*ASSIGNED TASK*:
Copy out every line from the records that includes "computer".
** MATERIAL TO PROCESS follows **
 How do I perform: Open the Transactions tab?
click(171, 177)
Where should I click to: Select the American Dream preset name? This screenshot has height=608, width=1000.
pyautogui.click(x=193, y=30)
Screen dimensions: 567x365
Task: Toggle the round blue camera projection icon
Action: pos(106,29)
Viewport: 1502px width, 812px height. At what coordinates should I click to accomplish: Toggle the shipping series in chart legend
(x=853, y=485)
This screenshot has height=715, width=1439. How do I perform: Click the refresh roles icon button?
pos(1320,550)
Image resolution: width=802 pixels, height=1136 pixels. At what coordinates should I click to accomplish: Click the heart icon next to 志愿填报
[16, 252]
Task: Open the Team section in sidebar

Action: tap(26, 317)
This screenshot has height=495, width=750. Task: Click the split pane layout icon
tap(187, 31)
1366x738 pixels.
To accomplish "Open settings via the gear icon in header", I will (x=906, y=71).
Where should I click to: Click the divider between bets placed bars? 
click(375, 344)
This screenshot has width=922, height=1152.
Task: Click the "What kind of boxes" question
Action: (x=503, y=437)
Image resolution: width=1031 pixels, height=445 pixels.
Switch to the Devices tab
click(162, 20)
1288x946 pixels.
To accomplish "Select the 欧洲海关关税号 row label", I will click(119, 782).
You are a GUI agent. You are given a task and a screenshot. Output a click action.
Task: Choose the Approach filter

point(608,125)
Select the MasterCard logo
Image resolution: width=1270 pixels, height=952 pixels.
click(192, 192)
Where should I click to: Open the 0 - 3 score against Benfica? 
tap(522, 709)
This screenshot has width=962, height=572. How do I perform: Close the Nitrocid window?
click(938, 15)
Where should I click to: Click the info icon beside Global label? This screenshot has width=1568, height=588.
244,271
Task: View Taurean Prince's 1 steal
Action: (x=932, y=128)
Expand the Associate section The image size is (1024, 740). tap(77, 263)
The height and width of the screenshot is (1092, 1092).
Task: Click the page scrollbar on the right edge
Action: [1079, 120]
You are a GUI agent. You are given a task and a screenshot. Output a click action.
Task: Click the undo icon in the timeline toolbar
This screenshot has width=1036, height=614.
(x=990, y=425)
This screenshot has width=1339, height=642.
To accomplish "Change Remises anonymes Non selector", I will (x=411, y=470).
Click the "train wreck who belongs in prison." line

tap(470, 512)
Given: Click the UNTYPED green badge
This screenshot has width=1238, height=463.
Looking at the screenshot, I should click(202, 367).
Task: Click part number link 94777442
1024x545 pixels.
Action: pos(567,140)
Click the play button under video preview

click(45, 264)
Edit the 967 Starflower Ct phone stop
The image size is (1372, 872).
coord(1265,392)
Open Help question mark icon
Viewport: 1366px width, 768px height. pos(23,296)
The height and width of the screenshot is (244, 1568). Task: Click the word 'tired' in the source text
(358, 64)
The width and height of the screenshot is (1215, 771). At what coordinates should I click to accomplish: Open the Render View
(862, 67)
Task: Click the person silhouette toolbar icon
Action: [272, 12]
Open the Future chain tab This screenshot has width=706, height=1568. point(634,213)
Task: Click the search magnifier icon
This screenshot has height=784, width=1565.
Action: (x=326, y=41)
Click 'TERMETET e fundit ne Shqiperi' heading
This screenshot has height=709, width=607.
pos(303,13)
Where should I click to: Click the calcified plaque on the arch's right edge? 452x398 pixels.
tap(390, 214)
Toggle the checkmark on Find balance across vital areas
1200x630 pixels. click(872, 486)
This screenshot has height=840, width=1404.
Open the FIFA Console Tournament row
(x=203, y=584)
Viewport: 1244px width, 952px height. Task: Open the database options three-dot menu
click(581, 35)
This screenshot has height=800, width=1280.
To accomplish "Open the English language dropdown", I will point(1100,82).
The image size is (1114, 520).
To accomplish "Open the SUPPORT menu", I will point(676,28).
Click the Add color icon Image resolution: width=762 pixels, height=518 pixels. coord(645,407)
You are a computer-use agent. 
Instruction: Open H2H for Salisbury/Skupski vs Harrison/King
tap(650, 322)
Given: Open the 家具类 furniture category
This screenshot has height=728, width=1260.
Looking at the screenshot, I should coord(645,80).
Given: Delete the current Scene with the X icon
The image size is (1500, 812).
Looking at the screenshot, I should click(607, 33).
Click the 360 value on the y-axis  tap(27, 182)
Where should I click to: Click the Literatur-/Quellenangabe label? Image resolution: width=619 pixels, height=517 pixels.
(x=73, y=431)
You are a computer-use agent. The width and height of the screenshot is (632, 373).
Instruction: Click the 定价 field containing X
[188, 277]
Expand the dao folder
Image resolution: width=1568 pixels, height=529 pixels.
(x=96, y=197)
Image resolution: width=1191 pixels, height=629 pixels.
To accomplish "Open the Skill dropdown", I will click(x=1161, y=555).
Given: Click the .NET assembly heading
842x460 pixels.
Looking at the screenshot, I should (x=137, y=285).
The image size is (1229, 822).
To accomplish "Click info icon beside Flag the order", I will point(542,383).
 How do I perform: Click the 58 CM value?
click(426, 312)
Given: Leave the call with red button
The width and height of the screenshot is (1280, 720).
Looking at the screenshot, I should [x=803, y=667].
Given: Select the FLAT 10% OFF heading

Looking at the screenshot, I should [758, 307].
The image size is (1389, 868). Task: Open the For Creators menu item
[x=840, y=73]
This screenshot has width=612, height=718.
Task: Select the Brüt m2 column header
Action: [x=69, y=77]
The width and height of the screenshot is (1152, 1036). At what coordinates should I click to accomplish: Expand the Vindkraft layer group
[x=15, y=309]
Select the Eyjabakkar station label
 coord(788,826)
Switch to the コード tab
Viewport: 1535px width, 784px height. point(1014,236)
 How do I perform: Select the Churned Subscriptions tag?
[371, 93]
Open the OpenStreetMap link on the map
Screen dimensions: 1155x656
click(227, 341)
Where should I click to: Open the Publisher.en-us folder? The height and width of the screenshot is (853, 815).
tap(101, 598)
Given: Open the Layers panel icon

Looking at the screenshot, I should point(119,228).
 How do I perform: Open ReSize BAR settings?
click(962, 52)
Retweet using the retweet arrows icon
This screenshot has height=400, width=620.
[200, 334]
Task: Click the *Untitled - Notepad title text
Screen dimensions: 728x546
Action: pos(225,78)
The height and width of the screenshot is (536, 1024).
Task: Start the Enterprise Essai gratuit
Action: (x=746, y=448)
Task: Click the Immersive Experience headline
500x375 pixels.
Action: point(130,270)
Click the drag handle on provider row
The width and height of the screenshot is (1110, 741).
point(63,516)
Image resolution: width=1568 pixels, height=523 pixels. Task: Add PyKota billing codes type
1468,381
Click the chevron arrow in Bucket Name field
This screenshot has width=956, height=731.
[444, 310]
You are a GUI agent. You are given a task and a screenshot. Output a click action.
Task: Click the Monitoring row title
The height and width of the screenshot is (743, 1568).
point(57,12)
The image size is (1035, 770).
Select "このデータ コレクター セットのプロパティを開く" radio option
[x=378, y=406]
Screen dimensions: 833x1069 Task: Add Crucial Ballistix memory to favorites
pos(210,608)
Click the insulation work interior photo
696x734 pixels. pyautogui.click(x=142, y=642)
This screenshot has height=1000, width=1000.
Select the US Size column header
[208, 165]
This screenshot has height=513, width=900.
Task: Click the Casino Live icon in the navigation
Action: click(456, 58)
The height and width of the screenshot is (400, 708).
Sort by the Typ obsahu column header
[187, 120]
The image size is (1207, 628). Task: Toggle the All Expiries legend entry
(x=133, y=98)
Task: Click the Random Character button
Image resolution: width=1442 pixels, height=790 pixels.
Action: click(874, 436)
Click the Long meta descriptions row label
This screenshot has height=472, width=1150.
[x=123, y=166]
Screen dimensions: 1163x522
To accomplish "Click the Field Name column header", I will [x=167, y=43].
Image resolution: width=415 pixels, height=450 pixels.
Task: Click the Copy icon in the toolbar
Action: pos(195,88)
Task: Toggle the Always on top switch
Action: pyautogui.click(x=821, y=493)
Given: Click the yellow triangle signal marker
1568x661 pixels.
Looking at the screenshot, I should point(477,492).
** End of MATERIAL TO PROCESS **
*TASK OUTPUT*:
You are a computer-use agent. 
You are a computer-use agent. The width and height of the screenshot is (632, 373).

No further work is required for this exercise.